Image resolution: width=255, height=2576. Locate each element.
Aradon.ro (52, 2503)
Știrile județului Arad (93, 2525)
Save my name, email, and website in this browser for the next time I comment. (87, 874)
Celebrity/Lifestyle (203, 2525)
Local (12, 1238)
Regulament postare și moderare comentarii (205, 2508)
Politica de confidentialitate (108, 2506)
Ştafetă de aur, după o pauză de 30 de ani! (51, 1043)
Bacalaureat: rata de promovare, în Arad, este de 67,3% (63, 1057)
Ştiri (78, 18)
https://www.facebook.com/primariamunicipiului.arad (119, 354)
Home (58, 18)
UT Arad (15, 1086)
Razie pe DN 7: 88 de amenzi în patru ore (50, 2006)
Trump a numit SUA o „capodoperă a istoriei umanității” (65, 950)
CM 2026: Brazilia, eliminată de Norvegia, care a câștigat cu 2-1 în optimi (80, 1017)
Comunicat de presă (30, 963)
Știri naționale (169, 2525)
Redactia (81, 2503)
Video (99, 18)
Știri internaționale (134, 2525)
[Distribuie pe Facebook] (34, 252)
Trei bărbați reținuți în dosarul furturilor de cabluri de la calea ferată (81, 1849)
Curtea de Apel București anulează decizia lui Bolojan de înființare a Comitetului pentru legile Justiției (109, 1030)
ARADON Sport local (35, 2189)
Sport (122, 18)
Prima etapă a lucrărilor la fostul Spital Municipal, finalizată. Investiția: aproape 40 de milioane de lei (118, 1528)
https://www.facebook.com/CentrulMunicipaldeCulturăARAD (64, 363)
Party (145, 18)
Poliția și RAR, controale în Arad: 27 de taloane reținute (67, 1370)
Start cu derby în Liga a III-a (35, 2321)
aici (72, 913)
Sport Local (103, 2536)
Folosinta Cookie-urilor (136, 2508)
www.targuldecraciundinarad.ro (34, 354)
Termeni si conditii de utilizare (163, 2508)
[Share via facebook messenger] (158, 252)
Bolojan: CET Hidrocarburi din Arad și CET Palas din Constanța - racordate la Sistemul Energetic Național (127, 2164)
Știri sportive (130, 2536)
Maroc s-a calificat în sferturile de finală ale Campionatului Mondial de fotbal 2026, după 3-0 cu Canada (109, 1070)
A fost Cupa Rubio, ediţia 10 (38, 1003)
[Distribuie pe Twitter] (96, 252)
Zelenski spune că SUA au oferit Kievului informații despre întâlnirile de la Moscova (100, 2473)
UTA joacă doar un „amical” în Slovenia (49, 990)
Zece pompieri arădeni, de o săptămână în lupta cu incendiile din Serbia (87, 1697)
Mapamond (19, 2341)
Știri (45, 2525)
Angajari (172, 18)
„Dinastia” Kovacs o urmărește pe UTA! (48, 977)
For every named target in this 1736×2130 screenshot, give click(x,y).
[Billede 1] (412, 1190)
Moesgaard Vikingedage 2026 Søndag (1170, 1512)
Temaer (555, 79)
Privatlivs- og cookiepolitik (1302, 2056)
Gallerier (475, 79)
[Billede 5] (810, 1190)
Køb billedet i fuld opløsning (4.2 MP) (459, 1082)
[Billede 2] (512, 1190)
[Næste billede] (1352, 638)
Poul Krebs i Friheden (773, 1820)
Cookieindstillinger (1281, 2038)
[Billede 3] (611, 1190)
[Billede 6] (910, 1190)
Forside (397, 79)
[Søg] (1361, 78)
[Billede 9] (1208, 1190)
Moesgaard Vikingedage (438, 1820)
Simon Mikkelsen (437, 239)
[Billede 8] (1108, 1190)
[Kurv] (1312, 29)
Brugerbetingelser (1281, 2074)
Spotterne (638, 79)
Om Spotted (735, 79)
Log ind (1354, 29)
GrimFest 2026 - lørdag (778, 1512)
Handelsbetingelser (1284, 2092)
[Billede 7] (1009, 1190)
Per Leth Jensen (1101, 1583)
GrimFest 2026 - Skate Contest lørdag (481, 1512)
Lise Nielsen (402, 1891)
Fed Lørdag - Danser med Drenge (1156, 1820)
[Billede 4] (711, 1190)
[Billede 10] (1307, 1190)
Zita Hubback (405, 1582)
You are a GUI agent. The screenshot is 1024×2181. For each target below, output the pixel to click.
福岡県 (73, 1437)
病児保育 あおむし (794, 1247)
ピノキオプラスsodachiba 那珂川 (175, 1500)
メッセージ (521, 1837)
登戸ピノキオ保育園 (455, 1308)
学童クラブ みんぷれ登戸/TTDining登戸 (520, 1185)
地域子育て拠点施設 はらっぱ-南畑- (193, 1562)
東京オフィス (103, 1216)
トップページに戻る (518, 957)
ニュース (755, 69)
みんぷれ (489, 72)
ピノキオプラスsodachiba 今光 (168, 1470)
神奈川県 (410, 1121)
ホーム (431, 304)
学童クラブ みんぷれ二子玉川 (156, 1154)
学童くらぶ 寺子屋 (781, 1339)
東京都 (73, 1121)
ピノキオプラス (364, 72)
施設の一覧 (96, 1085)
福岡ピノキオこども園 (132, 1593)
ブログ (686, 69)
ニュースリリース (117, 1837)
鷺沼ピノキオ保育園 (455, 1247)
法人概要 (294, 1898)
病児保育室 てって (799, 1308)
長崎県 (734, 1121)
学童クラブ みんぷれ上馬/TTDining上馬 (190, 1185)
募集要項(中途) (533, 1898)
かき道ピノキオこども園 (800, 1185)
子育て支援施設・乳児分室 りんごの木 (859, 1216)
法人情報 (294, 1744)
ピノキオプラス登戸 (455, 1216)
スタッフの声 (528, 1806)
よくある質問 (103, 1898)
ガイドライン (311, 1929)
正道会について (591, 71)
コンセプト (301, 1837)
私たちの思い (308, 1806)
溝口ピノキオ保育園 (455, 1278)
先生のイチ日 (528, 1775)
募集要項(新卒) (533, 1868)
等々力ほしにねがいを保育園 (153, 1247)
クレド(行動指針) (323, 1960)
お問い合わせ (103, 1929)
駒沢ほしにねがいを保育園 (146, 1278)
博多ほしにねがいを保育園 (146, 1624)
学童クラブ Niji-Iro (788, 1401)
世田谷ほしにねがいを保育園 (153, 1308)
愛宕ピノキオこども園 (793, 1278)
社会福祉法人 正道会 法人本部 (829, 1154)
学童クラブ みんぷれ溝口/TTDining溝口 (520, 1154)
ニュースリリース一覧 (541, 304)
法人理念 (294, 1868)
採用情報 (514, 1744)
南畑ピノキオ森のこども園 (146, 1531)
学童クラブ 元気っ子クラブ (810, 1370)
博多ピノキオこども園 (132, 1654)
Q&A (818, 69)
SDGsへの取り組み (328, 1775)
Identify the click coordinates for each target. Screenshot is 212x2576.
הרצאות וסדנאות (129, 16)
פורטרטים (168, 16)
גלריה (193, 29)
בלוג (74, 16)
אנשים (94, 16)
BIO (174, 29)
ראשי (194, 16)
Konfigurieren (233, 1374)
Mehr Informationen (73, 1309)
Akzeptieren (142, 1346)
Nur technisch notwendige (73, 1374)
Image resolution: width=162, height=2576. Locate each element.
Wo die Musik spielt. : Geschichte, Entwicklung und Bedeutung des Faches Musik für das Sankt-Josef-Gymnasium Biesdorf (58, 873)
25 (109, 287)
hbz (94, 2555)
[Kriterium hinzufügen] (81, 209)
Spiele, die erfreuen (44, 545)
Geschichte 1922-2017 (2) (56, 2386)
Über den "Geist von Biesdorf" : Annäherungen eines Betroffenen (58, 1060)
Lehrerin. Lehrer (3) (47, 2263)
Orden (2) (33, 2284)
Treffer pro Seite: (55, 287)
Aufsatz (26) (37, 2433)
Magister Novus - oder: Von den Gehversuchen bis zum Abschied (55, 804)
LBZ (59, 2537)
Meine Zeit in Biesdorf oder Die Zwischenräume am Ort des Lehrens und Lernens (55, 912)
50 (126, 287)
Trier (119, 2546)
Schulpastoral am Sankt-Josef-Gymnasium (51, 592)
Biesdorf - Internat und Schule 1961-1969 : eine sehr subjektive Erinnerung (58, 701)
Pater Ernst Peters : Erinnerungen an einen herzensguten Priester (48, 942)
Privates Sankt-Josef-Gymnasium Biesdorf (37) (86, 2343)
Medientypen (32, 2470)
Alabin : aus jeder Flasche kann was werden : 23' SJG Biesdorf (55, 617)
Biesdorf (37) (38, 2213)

Exercise prompt :: Respond with a number only, please: how many lines in this data include the word "https".

Result :: 2